Single by Big in Japan and the Chuddy Nuddies
- A-side: "Big in Japan" by Big in Japan
- B-side: "Do the Chud" by The Chuddy Nuddies
- Released: September 1977
- Recorded: 1977
- Genre: Punk rock, power pop, new wave
- Label: Eric's

Big in Japan singles chronology
|  | "Brutality, Religion and a Dance Beat" (1977) | "From Y to Z and Never Again" (1978) |

= Brutality, Religion and a Dance Beat =

Single by Big in Japan and Yachts

"Brutality, Religion and a Dance Beat" is a 7" split single of two songs. It contains the songs "Big in Japan", by eponymous band Big in Japan, and "Do the Chud", by the Chuddy Nuddies (later Yachts), both groups formed in the 1970s punk scene of Liverpool. It was released by the Eric's label in November 1977.

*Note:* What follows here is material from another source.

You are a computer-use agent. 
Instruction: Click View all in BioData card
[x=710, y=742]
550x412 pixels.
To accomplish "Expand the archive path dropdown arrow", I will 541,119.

The side-A song, "Big in Japan", is an eponymous song of the band Big in Japan. It is a power pop/punk oriented song, in which the singer, Jayne Casey, sings only the song's title, plus a chorus. The band comprised future and past successful musicians Jayne Casey, guitarists Bill Drummond (later with the KLF), Ian Broudie (later of Care and the Lightning Seeds) and Clive Langer (of Deaf School), bassist Kev Ward and drummer Phil Allen.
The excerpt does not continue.